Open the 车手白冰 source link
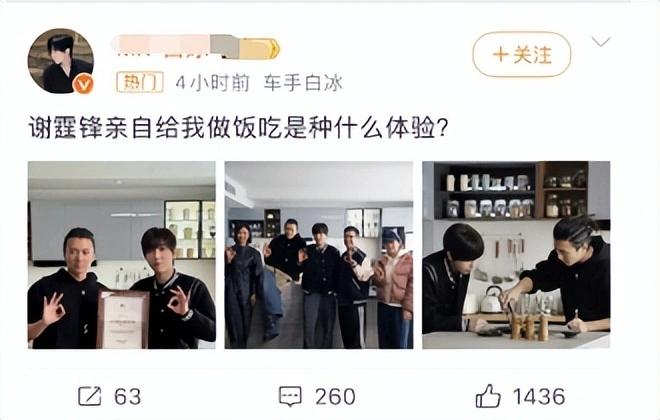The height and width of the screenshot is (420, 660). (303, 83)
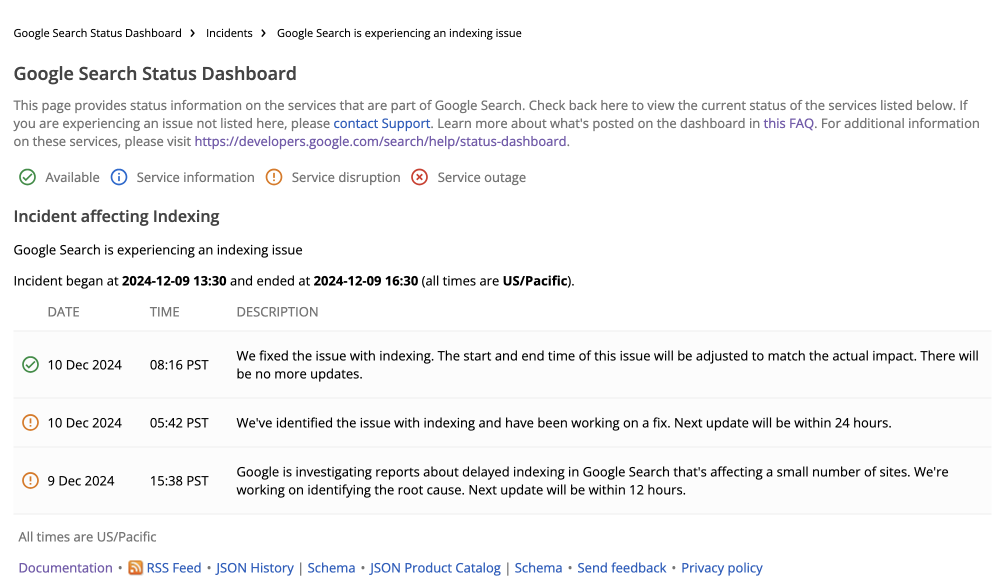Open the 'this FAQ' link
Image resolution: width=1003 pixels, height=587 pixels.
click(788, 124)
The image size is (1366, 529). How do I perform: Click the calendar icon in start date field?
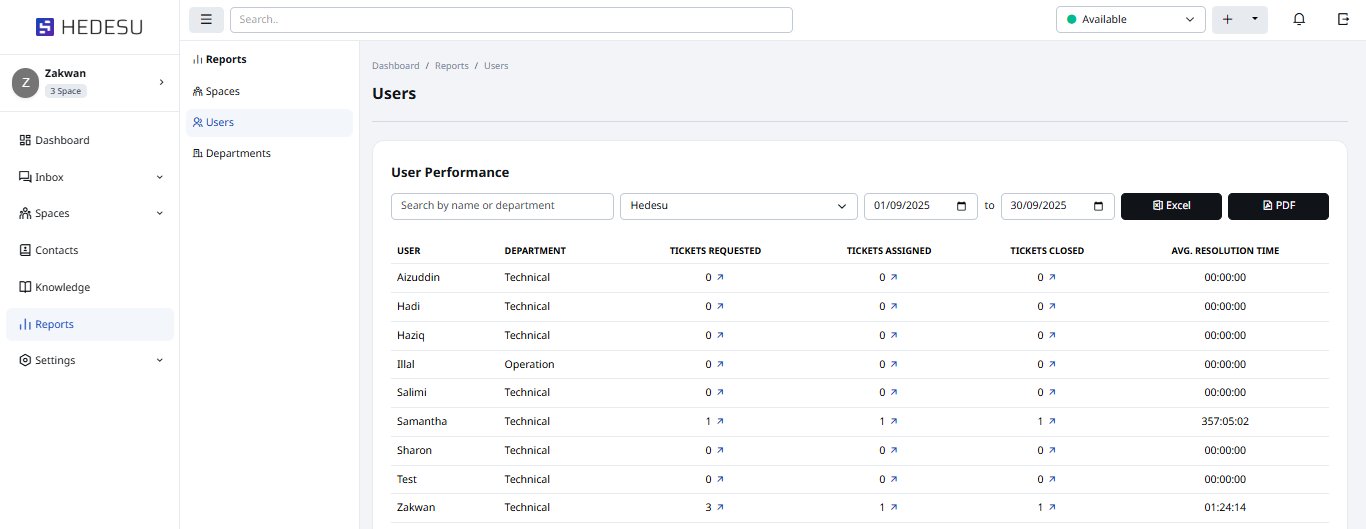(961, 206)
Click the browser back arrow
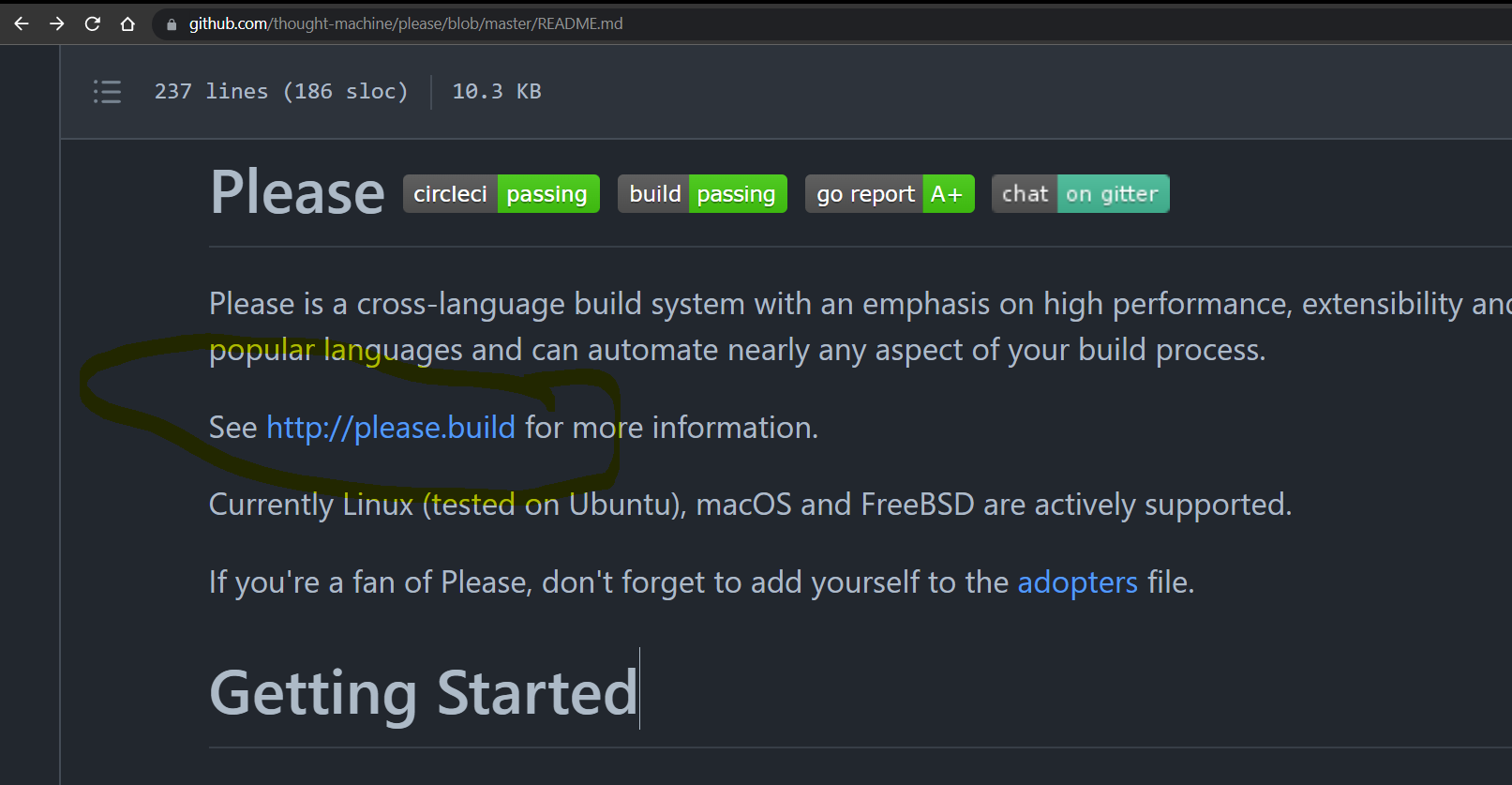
---
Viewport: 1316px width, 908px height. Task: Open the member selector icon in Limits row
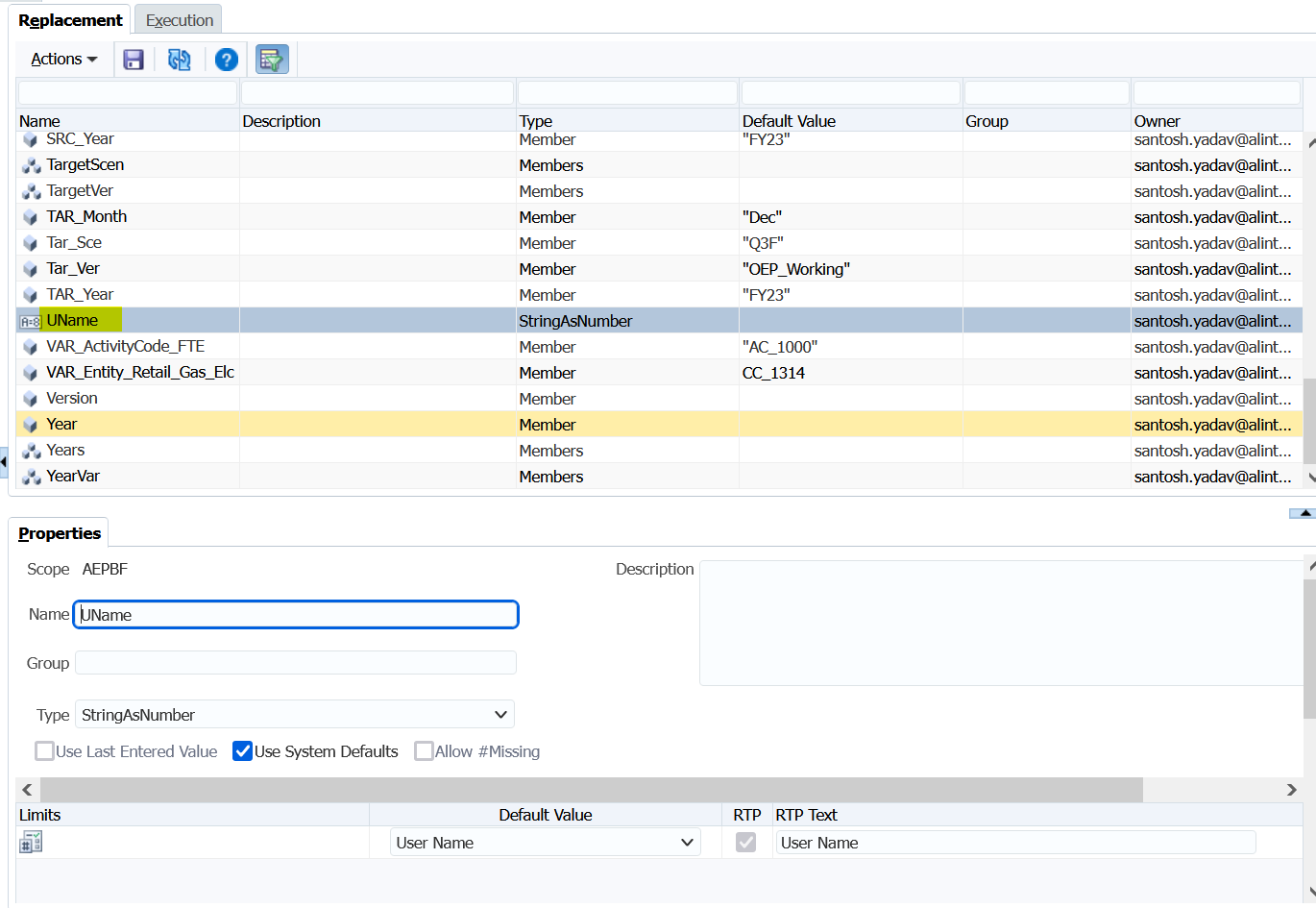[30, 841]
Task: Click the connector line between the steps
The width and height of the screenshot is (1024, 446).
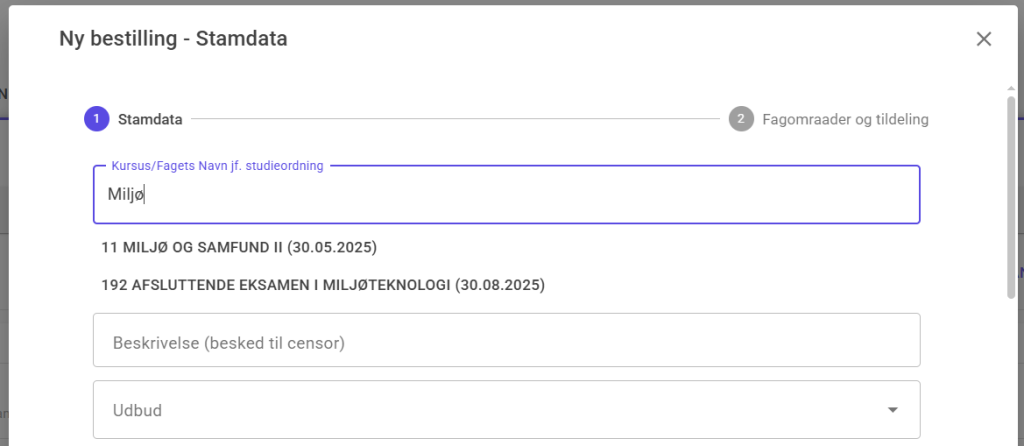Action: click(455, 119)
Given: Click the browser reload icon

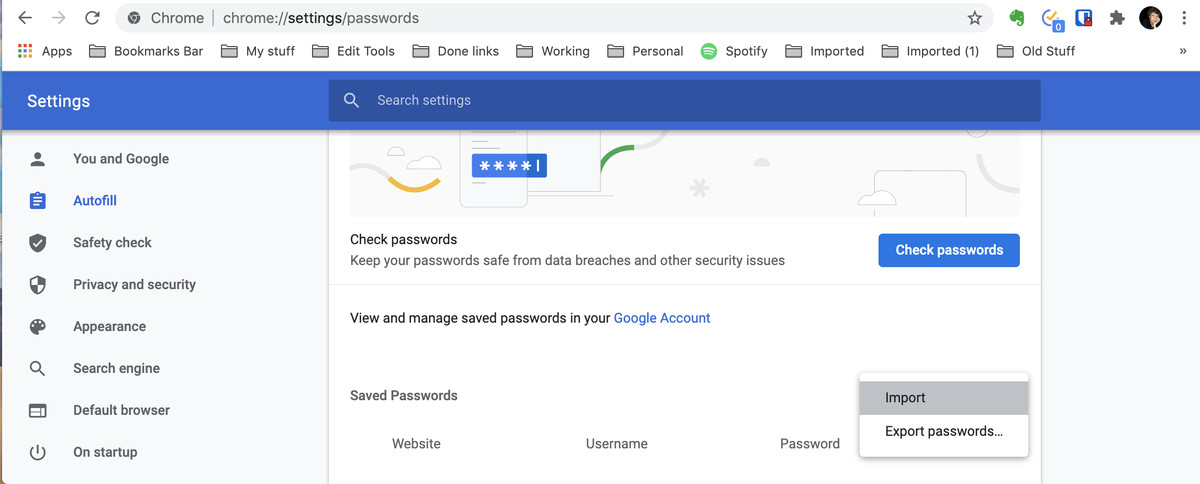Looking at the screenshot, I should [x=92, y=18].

EXERCISE:
The copy should hold exactly the lines above from the one with "The image size" through the one with "Click the browser back arrow", both ends counted, and no pictures at all.

RESULT OF THIS TASK:
The image size is (1366, 529). How do I perform: Click the calendar icon in start date field?
(961, 206)
Click the browser back arrow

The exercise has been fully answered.